The discourse exemplified by Beck, Hartt, and others like them employs a methodology of stylistic analysis for which a detached objectivity has been tacitly claimed. It has, however, also been driven by humanist assumptions about Renaissance art and culture. Admired as the fountainhead from which modernity springs, Renaissance art is seen as manifesting the best of human endeavor when first liberated from the grip of medieval religion. It is at once more rational and less mystical, because no longer corrupted by the hocus pocus of religious superstition. It is not difficult, therefore, to see how and why a Marxist critique has exposed the alleged objectivity of stylistic analysis masking ideological agendas. After all, who—other than privileged white males and their decadent offspring—has either the time or money to bother themselves with the study of form and the contemplation of beauty?
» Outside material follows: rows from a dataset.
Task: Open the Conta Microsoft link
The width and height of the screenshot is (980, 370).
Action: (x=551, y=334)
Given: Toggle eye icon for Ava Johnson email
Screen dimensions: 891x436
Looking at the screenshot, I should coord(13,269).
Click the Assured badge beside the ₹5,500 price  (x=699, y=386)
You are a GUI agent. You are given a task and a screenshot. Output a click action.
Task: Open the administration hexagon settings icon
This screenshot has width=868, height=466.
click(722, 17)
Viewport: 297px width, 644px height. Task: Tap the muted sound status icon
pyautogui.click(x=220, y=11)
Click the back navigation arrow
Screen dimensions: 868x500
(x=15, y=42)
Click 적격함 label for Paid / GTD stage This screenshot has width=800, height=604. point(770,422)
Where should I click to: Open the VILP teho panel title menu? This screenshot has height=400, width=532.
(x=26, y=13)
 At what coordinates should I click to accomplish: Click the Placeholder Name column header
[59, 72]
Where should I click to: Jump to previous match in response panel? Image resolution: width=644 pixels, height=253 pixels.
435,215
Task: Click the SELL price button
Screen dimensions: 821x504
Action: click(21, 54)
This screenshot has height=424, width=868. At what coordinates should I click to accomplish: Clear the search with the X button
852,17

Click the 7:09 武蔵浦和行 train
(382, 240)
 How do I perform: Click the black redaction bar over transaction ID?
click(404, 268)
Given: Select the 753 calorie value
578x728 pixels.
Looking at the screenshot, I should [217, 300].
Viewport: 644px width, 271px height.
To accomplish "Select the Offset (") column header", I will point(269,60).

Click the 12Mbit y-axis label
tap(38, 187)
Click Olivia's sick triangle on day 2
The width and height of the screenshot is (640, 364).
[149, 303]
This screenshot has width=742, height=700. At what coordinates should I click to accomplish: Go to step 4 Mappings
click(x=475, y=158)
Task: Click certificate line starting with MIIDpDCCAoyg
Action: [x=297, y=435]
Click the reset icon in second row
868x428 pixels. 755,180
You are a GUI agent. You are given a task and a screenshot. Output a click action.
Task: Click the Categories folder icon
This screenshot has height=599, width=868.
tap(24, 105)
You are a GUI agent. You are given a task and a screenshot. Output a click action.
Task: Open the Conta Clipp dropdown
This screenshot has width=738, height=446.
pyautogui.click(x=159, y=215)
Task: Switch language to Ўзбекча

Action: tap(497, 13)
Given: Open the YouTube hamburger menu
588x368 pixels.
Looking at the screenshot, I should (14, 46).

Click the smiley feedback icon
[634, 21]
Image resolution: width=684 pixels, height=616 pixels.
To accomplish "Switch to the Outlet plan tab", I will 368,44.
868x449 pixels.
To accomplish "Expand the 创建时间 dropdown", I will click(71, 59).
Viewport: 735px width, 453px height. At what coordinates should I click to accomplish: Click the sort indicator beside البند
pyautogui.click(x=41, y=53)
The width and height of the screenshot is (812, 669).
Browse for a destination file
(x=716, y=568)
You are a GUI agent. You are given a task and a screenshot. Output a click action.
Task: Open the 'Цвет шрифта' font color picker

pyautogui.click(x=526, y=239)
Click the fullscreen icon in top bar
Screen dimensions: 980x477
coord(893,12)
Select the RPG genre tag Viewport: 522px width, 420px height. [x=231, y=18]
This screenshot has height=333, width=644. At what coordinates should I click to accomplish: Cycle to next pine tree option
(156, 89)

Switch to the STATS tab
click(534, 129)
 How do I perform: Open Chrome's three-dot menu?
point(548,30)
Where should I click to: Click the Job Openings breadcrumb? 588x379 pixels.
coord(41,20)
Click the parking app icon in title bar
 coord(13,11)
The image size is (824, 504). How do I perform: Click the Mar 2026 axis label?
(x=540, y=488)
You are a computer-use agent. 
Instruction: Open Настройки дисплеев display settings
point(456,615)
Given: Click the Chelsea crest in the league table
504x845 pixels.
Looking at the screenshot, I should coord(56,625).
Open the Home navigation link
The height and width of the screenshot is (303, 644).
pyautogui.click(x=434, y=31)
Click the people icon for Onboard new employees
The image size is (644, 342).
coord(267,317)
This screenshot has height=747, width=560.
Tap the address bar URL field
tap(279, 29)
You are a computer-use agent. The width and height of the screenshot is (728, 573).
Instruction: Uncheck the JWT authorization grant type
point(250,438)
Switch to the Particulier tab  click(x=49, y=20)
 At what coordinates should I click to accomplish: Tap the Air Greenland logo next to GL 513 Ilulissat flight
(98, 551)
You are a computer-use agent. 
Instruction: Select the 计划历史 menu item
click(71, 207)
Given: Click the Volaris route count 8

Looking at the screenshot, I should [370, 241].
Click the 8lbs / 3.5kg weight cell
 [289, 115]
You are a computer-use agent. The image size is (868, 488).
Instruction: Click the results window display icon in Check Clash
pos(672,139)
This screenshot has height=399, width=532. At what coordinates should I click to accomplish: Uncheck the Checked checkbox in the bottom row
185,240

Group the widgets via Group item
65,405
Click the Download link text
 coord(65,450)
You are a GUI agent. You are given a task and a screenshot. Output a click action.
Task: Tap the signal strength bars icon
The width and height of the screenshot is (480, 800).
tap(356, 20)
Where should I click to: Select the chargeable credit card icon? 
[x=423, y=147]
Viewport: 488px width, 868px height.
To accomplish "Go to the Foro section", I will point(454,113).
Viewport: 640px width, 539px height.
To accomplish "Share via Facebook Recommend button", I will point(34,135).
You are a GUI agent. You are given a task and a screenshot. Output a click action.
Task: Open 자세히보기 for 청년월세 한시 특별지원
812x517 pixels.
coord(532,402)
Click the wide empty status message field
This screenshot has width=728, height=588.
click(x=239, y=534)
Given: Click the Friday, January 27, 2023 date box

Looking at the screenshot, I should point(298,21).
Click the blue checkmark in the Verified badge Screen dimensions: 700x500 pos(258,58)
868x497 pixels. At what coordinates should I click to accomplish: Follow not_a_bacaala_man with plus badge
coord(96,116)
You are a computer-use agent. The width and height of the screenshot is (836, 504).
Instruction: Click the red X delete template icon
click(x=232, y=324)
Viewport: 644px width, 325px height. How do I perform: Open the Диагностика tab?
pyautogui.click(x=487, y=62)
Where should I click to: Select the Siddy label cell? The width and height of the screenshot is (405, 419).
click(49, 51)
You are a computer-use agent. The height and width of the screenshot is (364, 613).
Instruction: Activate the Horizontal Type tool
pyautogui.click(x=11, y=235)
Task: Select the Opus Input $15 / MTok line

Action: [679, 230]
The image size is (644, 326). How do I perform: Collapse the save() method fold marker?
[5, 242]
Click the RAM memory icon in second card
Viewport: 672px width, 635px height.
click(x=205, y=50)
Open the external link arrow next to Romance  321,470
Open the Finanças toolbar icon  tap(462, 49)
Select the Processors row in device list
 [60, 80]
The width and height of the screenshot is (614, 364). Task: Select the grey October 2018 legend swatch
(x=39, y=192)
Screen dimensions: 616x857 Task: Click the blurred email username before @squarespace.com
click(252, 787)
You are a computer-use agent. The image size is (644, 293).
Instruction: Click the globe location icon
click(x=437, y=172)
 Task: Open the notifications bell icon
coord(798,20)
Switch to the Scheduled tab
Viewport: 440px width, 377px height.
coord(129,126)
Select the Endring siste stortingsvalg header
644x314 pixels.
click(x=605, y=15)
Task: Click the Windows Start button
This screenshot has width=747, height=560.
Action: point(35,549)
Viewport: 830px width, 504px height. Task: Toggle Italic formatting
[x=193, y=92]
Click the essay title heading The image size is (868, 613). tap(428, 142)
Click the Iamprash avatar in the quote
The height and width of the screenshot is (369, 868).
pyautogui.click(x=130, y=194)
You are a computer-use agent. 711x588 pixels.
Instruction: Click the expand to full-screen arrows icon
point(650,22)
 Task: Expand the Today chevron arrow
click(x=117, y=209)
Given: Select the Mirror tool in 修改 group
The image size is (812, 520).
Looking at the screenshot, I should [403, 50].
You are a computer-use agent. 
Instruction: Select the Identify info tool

Besides, it takes but a second look to realize that such art was inevitably determined in myriad ways by its context—social, economic, political and religious alike. Thus, over the last decades, revisionist art historians have been looking more closely at the context, function, and meaning of art—in process often downplaying formal analysis and matters of style, but ideally integrating these concerns with the newer ones.

As soon as context, function, and meaning are taken seriously with respect to Italian Renaissance art, one is obliged to consider the relationship of art and religion, since most Renaissance art served religious functions of one sort or another. In the case of Fra Filippo Lippi, the need is all the more trenchant, since he was a Carmelite friar and a beneficed priest as well as a maker of religious images. These are the assumptions underlying Megan Holmes' scrupulously researched study, Fra Filippo Lippi: The Carmelite Painter. Her focus is the religious context of Lippi's life and art, and the range of meanings communicated through it. She notes especially that Lippi—as a friar-painter working in Florence at a time (the 1430s– 1450s) when Florentine society was undergoing significant political, religious, and economic transition—was well-placed to explore critical issues within religious representation. Indeed, as she points out, at precisely that time, "religious art was the principal site where new artistic conceptions and technologies came into collision with traditional practices and values," with two monastic artists—Fra Filippo and Fra Angelico (an Observant Dominican)—the leading protagonists of innovation.